Extracted material —
□ □ □ □ □ □ □
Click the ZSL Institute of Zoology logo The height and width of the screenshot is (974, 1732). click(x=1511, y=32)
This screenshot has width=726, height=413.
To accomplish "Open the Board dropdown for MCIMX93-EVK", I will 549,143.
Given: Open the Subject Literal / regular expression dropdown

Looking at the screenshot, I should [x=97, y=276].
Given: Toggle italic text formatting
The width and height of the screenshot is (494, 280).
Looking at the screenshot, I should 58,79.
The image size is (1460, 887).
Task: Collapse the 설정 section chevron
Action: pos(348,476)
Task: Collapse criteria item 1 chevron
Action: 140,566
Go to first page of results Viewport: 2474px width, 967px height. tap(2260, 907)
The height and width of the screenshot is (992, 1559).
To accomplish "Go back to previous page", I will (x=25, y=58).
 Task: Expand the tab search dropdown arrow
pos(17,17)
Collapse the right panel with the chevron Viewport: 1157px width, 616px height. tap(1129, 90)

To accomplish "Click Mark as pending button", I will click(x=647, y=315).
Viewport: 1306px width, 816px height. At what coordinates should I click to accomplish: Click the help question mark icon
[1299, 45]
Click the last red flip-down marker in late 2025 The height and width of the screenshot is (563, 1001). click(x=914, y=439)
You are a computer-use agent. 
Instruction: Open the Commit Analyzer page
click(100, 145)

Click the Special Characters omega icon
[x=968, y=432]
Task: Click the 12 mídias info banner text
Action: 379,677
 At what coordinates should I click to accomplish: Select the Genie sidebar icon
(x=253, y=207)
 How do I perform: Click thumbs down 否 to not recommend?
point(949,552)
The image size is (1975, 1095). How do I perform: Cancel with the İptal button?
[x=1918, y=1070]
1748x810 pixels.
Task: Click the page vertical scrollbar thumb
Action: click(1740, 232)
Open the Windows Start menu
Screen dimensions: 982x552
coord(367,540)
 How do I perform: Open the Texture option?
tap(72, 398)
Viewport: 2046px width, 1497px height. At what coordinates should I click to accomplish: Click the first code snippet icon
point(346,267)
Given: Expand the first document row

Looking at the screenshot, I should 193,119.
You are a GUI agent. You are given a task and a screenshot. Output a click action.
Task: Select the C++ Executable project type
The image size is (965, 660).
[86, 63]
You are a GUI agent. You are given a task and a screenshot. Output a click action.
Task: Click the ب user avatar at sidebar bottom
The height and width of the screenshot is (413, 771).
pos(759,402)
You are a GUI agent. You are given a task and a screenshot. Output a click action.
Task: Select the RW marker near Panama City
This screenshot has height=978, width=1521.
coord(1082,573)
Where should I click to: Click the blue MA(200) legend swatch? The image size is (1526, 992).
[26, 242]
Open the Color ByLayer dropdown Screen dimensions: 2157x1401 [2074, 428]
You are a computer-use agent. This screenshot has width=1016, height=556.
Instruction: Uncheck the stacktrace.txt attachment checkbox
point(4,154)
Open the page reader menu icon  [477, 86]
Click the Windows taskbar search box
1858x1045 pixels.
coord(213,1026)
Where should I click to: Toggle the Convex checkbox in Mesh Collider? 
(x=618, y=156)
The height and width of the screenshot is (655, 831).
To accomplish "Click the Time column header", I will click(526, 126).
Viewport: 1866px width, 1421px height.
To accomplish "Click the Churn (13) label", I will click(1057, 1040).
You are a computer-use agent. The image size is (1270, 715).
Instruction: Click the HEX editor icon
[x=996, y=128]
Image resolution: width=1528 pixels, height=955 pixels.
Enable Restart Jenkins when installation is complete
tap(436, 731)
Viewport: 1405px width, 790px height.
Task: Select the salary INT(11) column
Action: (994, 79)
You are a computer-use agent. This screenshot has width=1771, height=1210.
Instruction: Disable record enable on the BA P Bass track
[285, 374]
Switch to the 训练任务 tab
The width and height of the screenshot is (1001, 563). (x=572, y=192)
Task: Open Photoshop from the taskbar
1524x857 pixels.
□ □ □ □ □ □ □
Task to complete — Please return all lines above in which the string "agent" is found.

Task answer —
You are a computer-use agent. 
You are a GUI agent. You are given a task and a screenshot. Output a click action.
You are a GUI agent. You are given a task and a screenshot. Output a click action.
You are a GUI agent. You are given a task and a screenshot. Output a click action.
You are a computer-use agent. This screenshot has width=1016, height=556.
You are a computer-use agent. The image size is (1270, 715).
You are a computer-use agent. This screenshot has width=1771, height=1210.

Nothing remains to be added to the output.